___ Entries supplied ___

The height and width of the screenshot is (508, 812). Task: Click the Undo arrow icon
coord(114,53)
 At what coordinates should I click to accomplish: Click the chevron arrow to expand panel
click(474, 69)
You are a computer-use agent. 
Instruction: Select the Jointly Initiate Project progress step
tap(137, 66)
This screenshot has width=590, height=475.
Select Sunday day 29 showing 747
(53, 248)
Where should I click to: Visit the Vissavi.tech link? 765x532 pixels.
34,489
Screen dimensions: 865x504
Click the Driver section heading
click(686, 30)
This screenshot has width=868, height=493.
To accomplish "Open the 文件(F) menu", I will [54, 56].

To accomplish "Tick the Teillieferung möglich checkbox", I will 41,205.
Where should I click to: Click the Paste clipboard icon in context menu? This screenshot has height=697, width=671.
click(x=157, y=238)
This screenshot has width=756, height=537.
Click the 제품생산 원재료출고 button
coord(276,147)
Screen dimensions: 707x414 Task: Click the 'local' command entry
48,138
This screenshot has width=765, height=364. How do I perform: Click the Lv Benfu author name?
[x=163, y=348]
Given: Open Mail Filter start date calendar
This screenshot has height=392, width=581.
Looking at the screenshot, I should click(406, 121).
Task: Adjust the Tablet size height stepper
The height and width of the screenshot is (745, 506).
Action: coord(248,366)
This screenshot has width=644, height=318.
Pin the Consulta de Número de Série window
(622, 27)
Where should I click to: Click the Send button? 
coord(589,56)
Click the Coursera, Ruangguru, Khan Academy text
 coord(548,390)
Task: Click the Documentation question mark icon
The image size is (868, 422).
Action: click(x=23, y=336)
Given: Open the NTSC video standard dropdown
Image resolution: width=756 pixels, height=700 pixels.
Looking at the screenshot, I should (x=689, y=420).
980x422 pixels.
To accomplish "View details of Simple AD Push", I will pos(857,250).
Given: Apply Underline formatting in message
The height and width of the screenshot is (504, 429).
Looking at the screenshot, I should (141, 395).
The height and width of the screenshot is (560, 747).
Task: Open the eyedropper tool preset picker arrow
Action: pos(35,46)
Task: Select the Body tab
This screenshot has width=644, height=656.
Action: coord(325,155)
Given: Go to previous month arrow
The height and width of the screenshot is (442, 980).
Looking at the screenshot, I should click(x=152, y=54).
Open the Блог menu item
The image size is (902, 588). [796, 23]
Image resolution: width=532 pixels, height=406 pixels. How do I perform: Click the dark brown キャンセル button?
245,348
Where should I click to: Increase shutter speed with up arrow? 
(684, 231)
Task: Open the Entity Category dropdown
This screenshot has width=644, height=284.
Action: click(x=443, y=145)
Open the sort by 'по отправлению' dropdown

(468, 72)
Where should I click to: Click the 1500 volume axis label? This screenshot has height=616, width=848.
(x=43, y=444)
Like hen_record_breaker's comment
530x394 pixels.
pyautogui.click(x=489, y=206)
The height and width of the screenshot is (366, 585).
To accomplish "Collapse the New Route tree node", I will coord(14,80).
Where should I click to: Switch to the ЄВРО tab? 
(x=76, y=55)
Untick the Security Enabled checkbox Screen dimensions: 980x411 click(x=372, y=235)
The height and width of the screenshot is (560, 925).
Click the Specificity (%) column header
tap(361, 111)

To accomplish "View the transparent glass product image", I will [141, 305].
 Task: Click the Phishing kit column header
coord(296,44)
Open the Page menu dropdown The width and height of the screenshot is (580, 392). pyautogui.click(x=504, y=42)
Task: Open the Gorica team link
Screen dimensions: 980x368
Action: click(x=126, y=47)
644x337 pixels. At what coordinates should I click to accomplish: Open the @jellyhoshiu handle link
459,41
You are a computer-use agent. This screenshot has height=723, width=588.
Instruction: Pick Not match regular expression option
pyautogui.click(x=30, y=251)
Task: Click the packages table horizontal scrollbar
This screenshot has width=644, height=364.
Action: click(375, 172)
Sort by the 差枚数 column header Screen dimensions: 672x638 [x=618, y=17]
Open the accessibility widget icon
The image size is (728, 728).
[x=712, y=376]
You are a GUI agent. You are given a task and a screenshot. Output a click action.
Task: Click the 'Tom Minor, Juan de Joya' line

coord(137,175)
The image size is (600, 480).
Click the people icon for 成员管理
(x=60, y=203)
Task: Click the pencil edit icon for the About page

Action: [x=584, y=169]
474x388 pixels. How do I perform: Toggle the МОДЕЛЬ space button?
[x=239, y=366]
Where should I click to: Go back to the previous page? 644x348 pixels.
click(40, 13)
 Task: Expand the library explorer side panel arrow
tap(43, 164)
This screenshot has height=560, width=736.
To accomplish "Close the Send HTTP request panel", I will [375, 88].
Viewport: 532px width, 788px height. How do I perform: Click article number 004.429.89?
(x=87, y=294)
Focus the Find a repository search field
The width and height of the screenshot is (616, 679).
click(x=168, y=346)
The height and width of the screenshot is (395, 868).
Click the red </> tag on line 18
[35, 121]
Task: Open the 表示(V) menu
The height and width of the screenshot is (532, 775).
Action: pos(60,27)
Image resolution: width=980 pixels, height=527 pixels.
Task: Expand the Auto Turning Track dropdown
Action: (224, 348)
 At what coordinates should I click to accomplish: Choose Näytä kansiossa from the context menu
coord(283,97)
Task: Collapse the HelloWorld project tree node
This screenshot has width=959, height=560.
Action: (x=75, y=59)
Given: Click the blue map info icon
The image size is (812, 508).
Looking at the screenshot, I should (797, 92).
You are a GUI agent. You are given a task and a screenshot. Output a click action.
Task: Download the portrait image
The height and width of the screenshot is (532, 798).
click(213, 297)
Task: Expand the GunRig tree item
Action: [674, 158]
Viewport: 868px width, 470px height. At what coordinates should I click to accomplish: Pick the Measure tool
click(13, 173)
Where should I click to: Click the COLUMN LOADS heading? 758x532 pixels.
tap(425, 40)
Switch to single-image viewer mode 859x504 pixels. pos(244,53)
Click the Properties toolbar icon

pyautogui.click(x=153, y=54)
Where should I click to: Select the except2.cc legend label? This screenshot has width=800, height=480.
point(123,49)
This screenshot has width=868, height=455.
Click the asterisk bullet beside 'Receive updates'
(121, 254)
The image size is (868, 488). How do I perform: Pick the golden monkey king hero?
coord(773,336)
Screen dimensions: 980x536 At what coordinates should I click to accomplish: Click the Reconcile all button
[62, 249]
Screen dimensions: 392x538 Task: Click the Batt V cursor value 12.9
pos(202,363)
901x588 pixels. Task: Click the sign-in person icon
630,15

___

Task item:
Line by line, transcribe the material above exactly.

Result of the exercise:
The height and width of the screenshot is (508, 812). Task: Click the Undo arrow icon
coord(114,53)
 At what coordinates should I click to accomplish: Click the chevron arrow to expand panel
click(474, 69)
You are a computer-use agent. 
Instruction: Select the Jointly Initiate Project progress step
tap(137, 66)
This screenshot has width=590, height=475.
Select Sunday day 29 showing 747
(53, 248)
Where should I click to: Visit the Vissavi.tech link? 765x532 pixels.
34,489
Screen dimensions: 865x504
Click the Driver section heading
click(686, 30)
This screenshot has width=868, height=493.
To accomplish "Open the 文件(F) menu", I will [54, 56].

To accomplish "Tick the Teillieferung möglich checkbox", I will 41,205.
Where should I click to: Click the Paste clipboard icon in context menu? This screenshot has height=697, width=671.
click(x=157, y=238)
This screenshot has width=756, height=537.
Click the 제품생산 원재료출고 button
coord(276,147)
Screen dimensions: 707x414 Task: Click the 'local' command entry
48,138
This screenshot has width=765, height=364. How do I perform: Click the Lv Benfu author name?
[x=163, y=348]
Given: Open Mail Filter start date calendar
This screenshot has height=392, width=581.
Looking at the screenshot, I should click(406, 121).
Task: Adjust the Tablet size height stepper
The height and width of the screenshot is (745, 506).
Action: coord(248,366)
This screenshot has width=644, height=318.
Pin the Consulta de Número de Série window
(622, 27)
Where should I click to: Click the Send button? 
coord(589,56)
Click the Coursera, Ruangguru, Khan Academy text
 coord(548,390)
Task: Click the Documentation question mark icon
The image size is (868, 422).
Action: click(x=23, y=336)
Given: Open the NTSC video standard dropdown
Image resolution: width=756 pixels, height=700 pixels.
Looking at the screenshot, I should (x=689, y=420).
980x422 pixels.
To accomplish "View details of Simple AD Push", I will pos(857,250).
Given: Apply Underline formatting in message
The height and width of the screenshot is (504, 429).
Looking at the screenshot, I should (141, 395).
The height and width of the screenshot is (560, 747).
Task: Open the eyedropper tool preset picker arrow
Action: pos(35,46)
Task: Select the Body tab
This screenshot has width=644, height=656.
Action: coord(325,155)
Given: Go to previous month arrow
The height and width of the screenshot is (442, 980).
Looking at the screenshot, I should click(x=152, y=54).
Open the Блог menu item
The image size is (902, 588). [796, 23]
Image resolution: width=532 pixels, height=406 pixels. How do I perform: Click the dark brown キャンセル button?
245,348
Where should I click to: Increase shutter speed with up arrow? 
(684, 231)
Task: Open the Entity Category dropdown
This screenshot has width=644, height=284.
Action: click(x=443, y=145)
Open the sort by 'по отправлению' dropdown

(468, 72)
Where should I click to: Click the 1500 volume axis label? This screenshot has height=616, width=848.
(x=43, y=444)
Like hen_record_breaker's comment
530x394 pixels.
pyautogui.click(x=489, y=206)
The height and width of the screenshot is (366, 585).
To accomplish "Collapse the New Route tree node", I will coord(14,80).
Where should I click to: Switch to the ЄВРО tab? 
(x=76, y=55)
Untick the Security Enabled checkbox Screen dimensions: 980x411 click(x=372, y=235)
The height and width of the screenshot is (560, 925).
Click the Specificity (%) column header
tap(361, 111)

To accomplish "View the transparent glass product image", I will [141, 305].
 Task: Click the Phishing kit column header
coord(296,44)
Open the Page menu dropdown The width and height of the screenshot is (580, 392). pyautogui.click(x=504, y=42)
Task: Open the Gorica team link
Screen dimensions: 980x368
Action: click(x=126, y=47)
644x337 pixels. At what coordinates should I click to accomplish: Open the @jellyhoshiu handle link
459,41
You are a computer-use agent. This screenshot has height=723, width=588.
Instruction: Pick Not match regular expression option
pyautogui.click(x=30, y=251)
Task: Click the packages table horizontal scrollbar
This screenshot has width=644, height=364.
Action: click(375, 172)
Sort by the 差枚数 column header Screen dimensions: 672x638 [x=618, y=17]
Open the accessibility widget icon
The image size is (728, 728).
[x=712, y=376]
You are a GUI agent. You are given a task and a screenshot. Output a click action.
Task: Click the 'Tom Minor, Juan de Joya' line

coord(137,175)
The image size is (600, 480).
Click the people icon for 成员管理
(x=60, y=203)
Task: Click the pencil edit icon for the About page

Action: [x=584, y=169]
474x388 pixels. How do I perform: Toggle the МОДЕЛЬ space button?
[x=239, y=366]
Where should I click to: Go back to the previous page? 644x348 pixels.
click(40, 13)
 Task: Expand the library explorer side panel arrow
tap(43, 164)
This screenshot has height=560, width=736.
To accomplish "Close the Send HTTP request panel", I will [375, 88].
Viewport: 532px width, 788px height. How do I perform: Click article number 004.429.89?
(x=87, y=294)
Focus the Find a repository search field
The width and height of the screenshot is (616, 679).
click(x=168, y=346)
The height and width of the screenshot is (395, 868).
Click the red </> tag on line 18
[35, 121]
Task: Open the 表示(V) menu
The height and width of the screenshot is (532, 775).
Action: pos(60,27)
Image resolution: width=980 pixels, height=527 pixels.
Task: Expand the Auto Turning Track dropdown
Action: (224, 348)
 At what coordinates should I click to accomplish: Choose Näytä kansiossa from the context menu
coord(283,97)
Task: Collapse the HelloWorld project tree node
This screenshot has width=959, height=560.
Action: (x=75, y=59)
Given: Click the blue map info icon
The image size is (812, 508).
Looking at the screenshot, I should (797, 92).
You are a GUI agent. You are given a task and a screenshot. Output a click action.
Task: Download the portrait image
The height and width of the screenshot is (532, 798).
click(213, 297)
Task: Expand the GunRig tree item
Action: [674, 158]
Viewport: 868px width, 470px height. At what coordinates should I click to accomplish: Pick the Measure tool
click(13, 173)
Where should I click to: Click the COLUMN LOADS heading? 758x532 pixels.
tap(425, 40)
Switch to single-image viewer mode 859x504 pixels. pos(244,53)
Click the Properties toolbar icon

pyautogui.click(x=153, y=54)
Where should I click to: Select the except2.cc legend label? This screenshot has width=800, height=480.
point(123,49)
This screenshot has width=868, height=455.
Click the asterisk bullet beside 'Receive updates'
(121, 254)
The image size is (868, 488). How do I perform: Pick the golden monkey king hero?
coord(773,336)
Screen dimensions: 980x536 At what coordinates should I click to accomplish: Click the Reconcile all button
[62, 249]
Screen dimensions: 392x538 Task: Click the Batt V cursor value 12.9
pos(202,363)
901x588 pixels. Task: Click the sign-in person icon
630,15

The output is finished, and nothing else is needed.